Le président de la République, Mamadi Doumbouya, a adressé un message de fermeté aux responsables des sociétés minières opérant dans l’exploitation de l’or en Guinée. Lors d’une rencontre consacrée au secteur minier, le chef de l’État a annoncé une nouvelle orientation stratégique visant à renforcer la transformation locale des ressources aurifères du pays.
Dans son intervention, Mamadi Doumbouya a dénoncé le paradoxe d’un pays riche en ressources naturelles mais confronté à la pauvreté.

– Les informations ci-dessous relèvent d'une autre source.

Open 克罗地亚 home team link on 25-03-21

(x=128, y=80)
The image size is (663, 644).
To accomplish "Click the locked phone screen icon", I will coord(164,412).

« Pendant des décennies, la Guinée a figuré parmi les terres les plus riches du continent africain. Pourtant, elle est restée confrontée à la pauvreté. Ce paradoxe n’est pas une fatalité ; c’est une injustice. Chaque jour, notre or quitte le sous-sol guinéen à l’état brut. Il est transporté vers des raffineries étrangères où il est transformé, certifié et valorisé. Pendant ce temps, la Guinée ne perçoit qu’une partie infime de la richesse créée. D’autres captent la valeur ajoutée, d’autres créent les emplois et développent leurs économies grâce à nos ressources. Cette situation ne peut plus durer », a-t-il déclaré.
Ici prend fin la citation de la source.